倒抽一口冷气,额上瞬间滚下豆大的汗珠,龇牙咧嘴却不敢喊出声。
“爹,莫要听他胡诌!”莲儿将马鞭往地上一甩,火星溅起
“前几日在市集上撞见他,这套说辞就滚瓜烂熟了,不过是想耍滑逃命罢了!”她说着,忽然蹲下身子,一把捏住洛阳的下巴,迫使他抬头,指尖的力道几乎要捏碎他的骨头,“再敢满嘴胡话,小心我割了你的舌头——反正给我生娃,也用不上这张嘴。”
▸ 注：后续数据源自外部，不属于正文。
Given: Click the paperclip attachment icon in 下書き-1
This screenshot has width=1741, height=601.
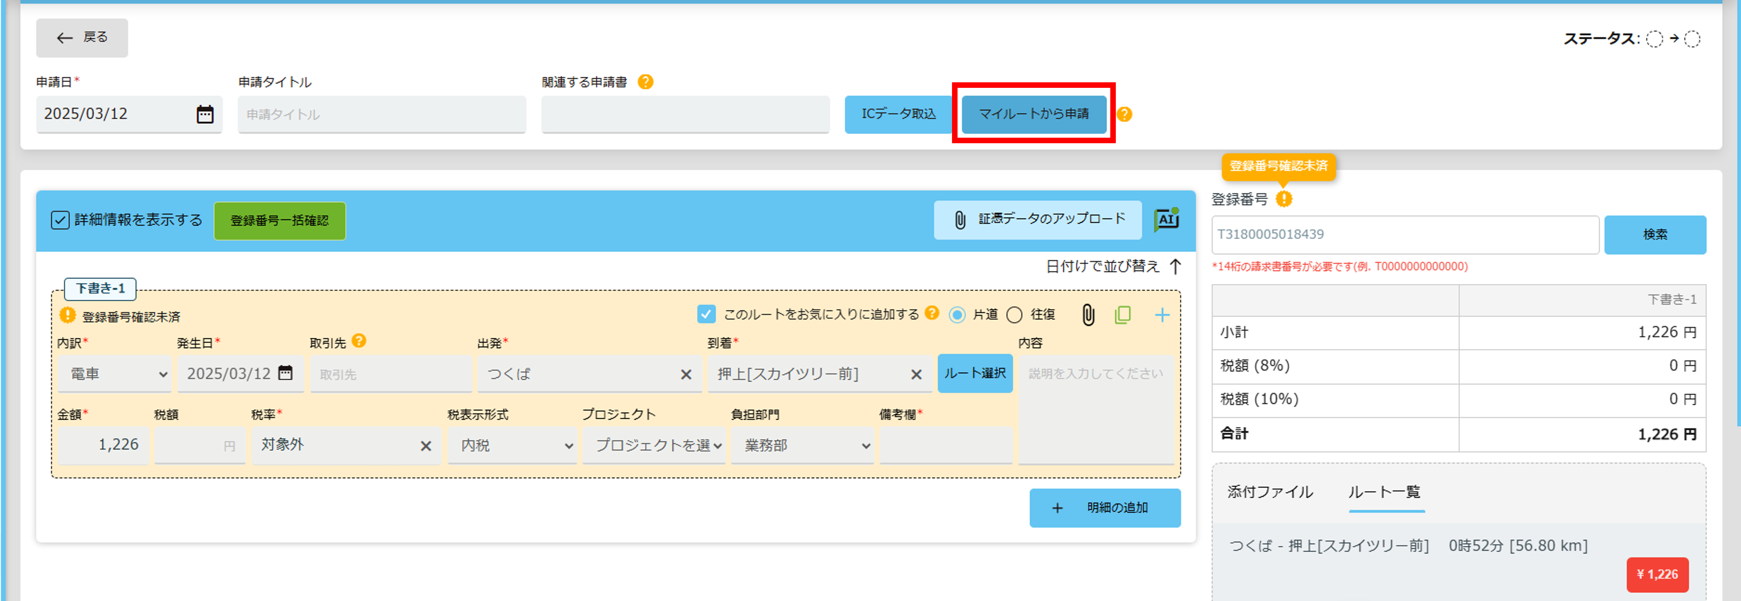Looking at the screenshot, I should [1088, 314].
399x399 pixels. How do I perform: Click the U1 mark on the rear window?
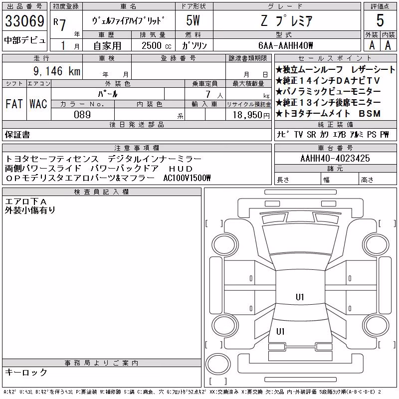280,331
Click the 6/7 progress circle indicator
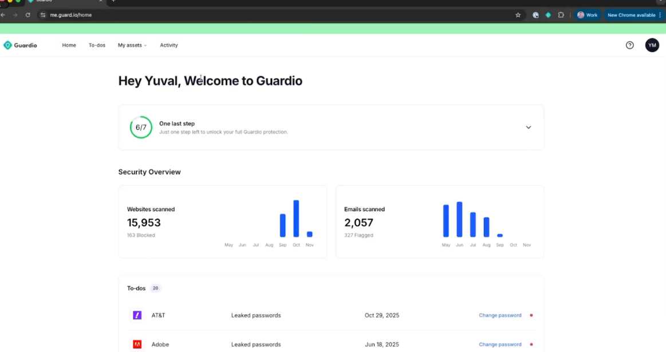Viewport: 666px width, 352px height. (141, 128)
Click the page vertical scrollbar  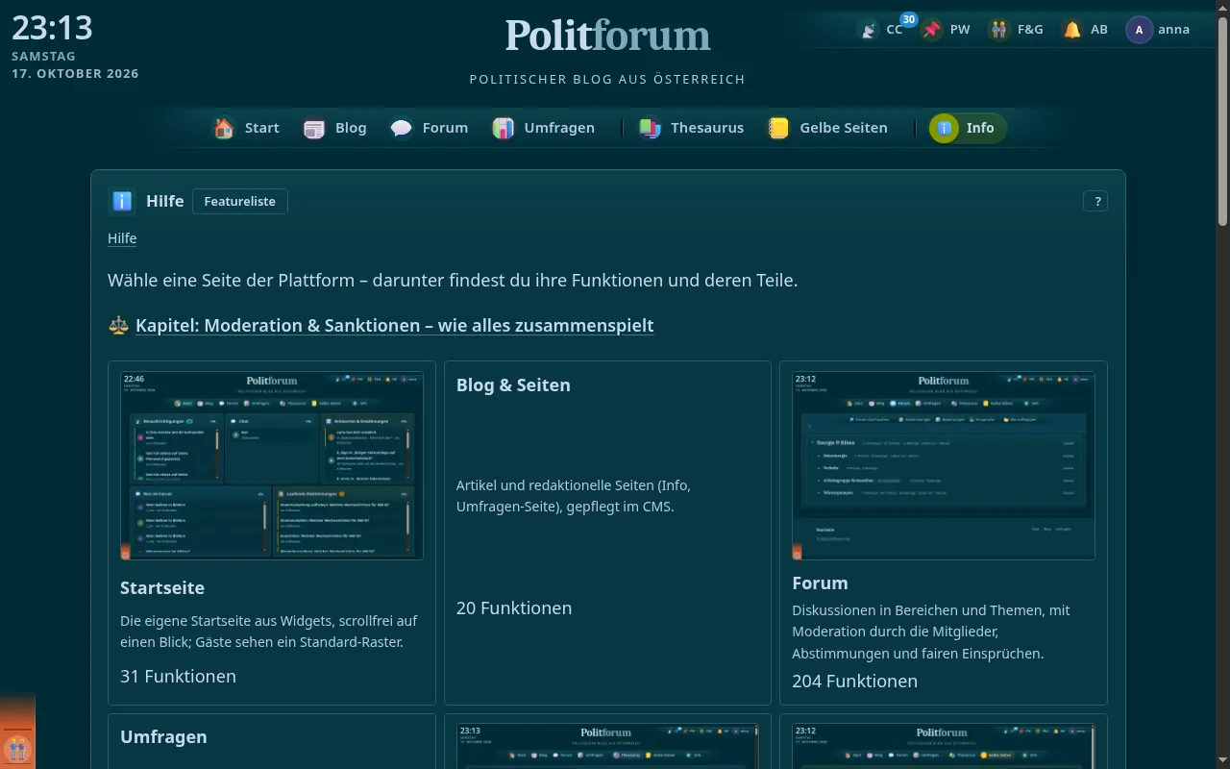[1223, 385]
她眼尾上挑,语气里的狠厉像淬了毒的刀,洛阳被她看得心头发寒,方才还涌到喉咙口的求饶话瞬间咽了回去,嘴唇哆嗦着,半个字也不敢再吐。
一旁的阿大阿二看得面红耳赤,恨不得找个地缝钻进去。
阿大梗着脖子别过头,阿二更是死死闭着眼——想他们在大华教也是响当当的汉子,何时见过自家先生这般窝囊?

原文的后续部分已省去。